Indeed, I was assuming that open of zip works like a standard open, but actually it always open a binary file (at least in python 3): Access a member of the archive as a binary file-like object (see here).

So we just need to encode, without the need of opening as 'b'. I hope this works also in python2... (anyway we'll try it now):

    # N.B. We're really calling zipfolder.open
    with folder.open('data.json', mode='w') as fhandle:
        # fhandle.write(json.dumps(data, cls=UUIDEncoder))
        fhandle.write(json.dumps(data).encode('utf-8'))
sphuber commented 5 years ago

What if the export is not done to a zip folder but the .tar.gz? That will not go through the MyZipFolder class, correct?

CasperWA commented 5 years ago

Thanks for the testing @AntimoMarrazzo. For zip files, only "w" is allowed, because we check for it in our own ZipFolder class and return an instance of our own MyWritingZipFile class.

Another thing: The encoding as done by @giovannipizzi above, is the only way to ensure UTF-8 encoding, since the open function does not have an encoding parameter (for our own ZipFolder).

@sphuber yes, if saving as a tar file, this is all water under the bridge.

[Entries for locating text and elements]
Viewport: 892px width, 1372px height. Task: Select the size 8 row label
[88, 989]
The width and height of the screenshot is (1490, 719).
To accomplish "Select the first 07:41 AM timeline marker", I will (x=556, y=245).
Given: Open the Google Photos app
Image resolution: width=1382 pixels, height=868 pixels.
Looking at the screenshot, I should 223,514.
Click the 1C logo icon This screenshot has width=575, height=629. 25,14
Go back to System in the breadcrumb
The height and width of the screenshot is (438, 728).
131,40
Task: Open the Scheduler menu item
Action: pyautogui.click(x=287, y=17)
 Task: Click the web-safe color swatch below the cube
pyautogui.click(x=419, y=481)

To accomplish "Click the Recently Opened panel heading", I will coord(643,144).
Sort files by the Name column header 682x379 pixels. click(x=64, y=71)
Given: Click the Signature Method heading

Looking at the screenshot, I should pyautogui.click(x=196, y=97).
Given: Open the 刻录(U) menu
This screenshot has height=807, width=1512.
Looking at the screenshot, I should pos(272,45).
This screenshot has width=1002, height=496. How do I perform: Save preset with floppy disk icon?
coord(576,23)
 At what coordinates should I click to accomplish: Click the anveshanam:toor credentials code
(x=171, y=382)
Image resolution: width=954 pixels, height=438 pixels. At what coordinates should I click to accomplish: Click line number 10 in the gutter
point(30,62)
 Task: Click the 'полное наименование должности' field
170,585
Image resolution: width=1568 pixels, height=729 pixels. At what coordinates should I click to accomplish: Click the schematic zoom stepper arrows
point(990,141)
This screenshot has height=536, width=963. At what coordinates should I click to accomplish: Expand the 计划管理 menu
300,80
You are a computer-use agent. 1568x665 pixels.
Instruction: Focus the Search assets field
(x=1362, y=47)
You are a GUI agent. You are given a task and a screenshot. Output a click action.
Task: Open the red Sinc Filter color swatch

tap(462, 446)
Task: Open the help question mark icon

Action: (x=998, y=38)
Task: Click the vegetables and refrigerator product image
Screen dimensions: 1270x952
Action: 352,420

_Problem set_.
**A)** Reproduce the section of the source text from "# N.B. We're" down to "fhandle.write(json.dumps(data).encode('utf-8'))".
**B)** Gather every line of the rows that contains the string "screenshot".

_Answer set_.
**A)**
# N.B. We're really calling zipfolder.open
    with folder.open('data.json', mode='w') as fhandle:
        # fhandle.write(json.dumps(data, cls=UUIDEncoder))
        fhandle.write(json.dumps(data).encode('utf-8'))

**B)**
The width and height of the screenshot is (1490, 719).
Looking at the screenshot, I should 223,514.
Click the 1C logo icon This screenshot has width=575, height=629. 25,14
The height and width of the screenshot is (438, 728).
Looking at the screenshot, I should pyautogui.click(x=196, y=97).
This screenshot has height=807, width=1512.
Looking at the screenshot, I should pos(272,45).
This screenshot has width=1002, height=496. How do I perform: Save preset with floppy disk icon?
This screenshot has height=536, width=963. At what coordinates should I click to accomplish: Expand the 计划管理 menu
You are a GUI agent. You are given a task and a screenshot. Output a click action.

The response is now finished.